There is no general answer to "how do I prevent UB?". For this particular case: http://stackoverflow.com/questions/2713972/how-do-i-detect-overflow-while-multiplying-two-2s-complement-integers — Oliver Charlesworth, Jun 21 '14 at 07:04
related http://stackoverflow.com/questions/199333/best-way-to-detect-integer-overflow-in-c-c — uchar, Jun 21 '14 at 07:05
In this particular case, casting both to `long long` and checking if the result of the multiplication is larger than `INT_MAX` or smaller than `INT_MIN` should usually work. — T.C., Jun 21 '14 at 07:08
It's perfectly reasonable to have functions that have undefined behaviour given certain inputs as long as you document it. In fact, ignoring the idea of using a bigger type for the result, I'd prefer it if a function as simple as `multiply` didn't perform two comparisons and a logical operator every time I called it (I'm imagining it replaces the `*` operator so would be called pretty often). I at least wouldn't want it to just return 0 - sounds like a source of some confusing bugs. — Joseph Mansfield, Jun 21 '14 at 07:09
`(a >= INT_MAX)` is equivalent to `(a == INT_MAX)` if a is an int — sp2danny, Jun 21 '14 at 07:11
@JosephMansfield yes I agree with you since my requirement is for HPC. The solution pointed by Oli is perfect but not suited for HPC. But how will documenting the error help? — Cool_Coder, Jun 21 '14 at 07:12
@Cool_Coder Well I have to ask why `*` is not suitable for multiplying two numbers? The nice thing about the built-in operators is that they work out these kind of issues for you (at 0 cost). — Joseph Mansfield, Jun 21 '14 at 07:13
* _is_ suitable for multiplying numbers. When did I question that? I was asking that how would documenting this undefined behaviour help if the error is caused by the user at run time... — Cool_Coder, Jun 21 '14 at 07:16
@Cool_Coder `But how will documenting the error help?` If the user fails to read the documentation, then it's their problem, not yours. — PaulMcKenzie, Jun 21 '14 at 07:17
Rather than returning 0 when the parameters are out of range, make two fuctions, e.g. `check_multiply` and `do_multiply`. The check function will make sure the constraints you defined are satisfied and can alert the user if they are not — Brandin, Jun 21 '14 at 07:33

score 5 · Accepted Answer · answered Jun 21 '14 at 07:23

This really comes down to what you actually want to do in this case.
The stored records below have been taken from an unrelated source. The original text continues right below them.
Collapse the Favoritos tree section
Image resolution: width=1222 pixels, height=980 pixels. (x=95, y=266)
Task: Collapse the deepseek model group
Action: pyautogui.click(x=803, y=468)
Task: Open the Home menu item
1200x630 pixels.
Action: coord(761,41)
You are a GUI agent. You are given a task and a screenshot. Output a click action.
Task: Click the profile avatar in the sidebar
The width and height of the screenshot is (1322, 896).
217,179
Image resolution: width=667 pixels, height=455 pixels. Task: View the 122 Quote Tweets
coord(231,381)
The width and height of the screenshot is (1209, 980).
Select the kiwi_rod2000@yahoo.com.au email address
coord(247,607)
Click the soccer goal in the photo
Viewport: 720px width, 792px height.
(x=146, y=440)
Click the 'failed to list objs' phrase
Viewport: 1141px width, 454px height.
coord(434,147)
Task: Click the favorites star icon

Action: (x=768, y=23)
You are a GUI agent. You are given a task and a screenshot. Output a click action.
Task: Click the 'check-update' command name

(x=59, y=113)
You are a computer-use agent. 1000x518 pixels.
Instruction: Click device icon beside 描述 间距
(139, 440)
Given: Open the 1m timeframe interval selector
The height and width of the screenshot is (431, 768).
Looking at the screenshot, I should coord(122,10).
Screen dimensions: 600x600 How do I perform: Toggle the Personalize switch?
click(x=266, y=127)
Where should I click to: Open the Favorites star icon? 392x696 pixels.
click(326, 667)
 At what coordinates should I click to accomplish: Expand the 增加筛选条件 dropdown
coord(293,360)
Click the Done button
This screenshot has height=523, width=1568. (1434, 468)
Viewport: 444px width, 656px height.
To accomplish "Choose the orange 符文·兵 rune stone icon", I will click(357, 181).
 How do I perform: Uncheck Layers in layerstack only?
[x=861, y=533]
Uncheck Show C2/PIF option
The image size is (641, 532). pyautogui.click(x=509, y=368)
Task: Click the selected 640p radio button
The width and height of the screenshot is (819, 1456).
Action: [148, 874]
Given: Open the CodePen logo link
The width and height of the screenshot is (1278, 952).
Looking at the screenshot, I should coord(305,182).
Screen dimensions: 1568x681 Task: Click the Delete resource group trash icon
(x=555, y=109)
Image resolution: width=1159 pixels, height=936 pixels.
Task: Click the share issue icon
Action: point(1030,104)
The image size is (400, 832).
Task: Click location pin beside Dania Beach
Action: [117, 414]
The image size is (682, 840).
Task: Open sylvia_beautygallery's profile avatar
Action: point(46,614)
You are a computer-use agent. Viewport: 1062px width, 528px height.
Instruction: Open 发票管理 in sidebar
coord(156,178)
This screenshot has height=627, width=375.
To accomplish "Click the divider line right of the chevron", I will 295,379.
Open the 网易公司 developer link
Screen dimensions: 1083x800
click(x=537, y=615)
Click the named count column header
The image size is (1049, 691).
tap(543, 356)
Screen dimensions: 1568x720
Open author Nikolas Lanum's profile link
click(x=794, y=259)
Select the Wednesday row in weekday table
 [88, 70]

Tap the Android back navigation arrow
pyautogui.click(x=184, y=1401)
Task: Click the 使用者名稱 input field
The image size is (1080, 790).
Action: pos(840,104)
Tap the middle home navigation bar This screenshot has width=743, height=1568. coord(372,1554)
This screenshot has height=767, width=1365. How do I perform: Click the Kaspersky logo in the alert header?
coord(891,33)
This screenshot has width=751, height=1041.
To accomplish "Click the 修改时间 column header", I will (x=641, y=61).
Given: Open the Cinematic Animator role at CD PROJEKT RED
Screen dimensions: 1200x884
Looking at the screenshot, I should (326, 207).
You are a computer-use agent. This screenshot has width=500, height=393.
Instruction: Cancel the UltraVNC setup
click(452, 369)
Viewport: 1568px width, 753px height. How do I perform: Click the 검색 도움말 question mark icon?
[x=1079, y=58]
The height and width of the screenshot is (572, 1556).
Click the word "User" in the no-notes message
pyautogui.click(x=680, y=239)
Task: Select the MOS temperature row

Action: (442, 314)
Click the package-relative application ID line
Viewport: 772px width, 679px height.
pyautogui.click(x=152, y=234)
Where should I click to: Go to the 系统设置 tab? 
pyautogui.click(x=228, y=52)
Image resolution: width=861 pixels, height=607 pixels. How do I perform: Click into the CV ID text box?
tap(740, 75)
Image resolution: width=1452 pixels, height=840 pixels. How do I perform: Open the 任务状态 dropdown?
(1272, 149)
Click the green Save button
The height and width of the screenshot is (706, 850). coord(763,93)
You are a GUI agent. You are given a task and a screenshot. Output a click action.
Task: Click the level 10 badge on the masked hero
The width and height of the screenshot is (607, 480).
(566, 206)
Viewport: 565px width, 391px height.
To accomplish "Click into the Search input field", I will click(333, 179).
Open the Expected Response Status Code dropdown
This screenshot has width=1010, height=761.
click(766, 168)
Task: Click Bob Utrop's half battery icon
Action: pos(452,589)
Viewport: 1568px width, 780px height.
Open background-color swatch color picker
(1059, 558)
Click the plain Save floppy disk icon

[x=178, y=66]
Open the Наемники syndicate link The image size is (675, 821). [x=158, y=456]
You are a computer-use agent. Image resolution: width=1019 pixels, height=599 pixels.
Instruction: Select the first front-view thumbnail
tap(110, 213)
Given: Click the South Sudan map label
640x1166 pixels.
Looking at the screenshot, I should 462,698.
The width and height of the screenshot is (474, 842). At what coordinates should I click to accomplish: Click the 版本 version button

For a machine where long or long long (or int64_t) is a 64-bit value, and int is a 32-bit value, you could do (I'm assuming long is 64 bit here):

long x = static_cast<long>(a) * b;
if (x > MAX_INT || x < MIN_INT)
   return 0;
else
   return static_cast<int>(x);

By casting one value to long, the other will have to be converted as well. You can cast both if that makes you happier. The overhead here, above a normal 32-bit multiply is a couple of clock-cycles on modern CPU's, and it's unlikely that you can find a safer solution, that is also faster. [You can, in some compilers, add attributes to the if saying that it's unlikely to encourage branch prediction "to get it right" for the common case of returning x]

Obviously, this won't work for values where the type is as big as the biggest integer you can deal with (although you could possibly use floating point, but it may still be a bit dodgy, since the precision of float is not sufficient - could be done using some "safety margin" tho' [e.g. compare to less than LONG_INT_MAX / 2], if you don't need the entire range of integers.). Penalty here is a bit worse tho', especially transitions between float and integer isn't "pleasant".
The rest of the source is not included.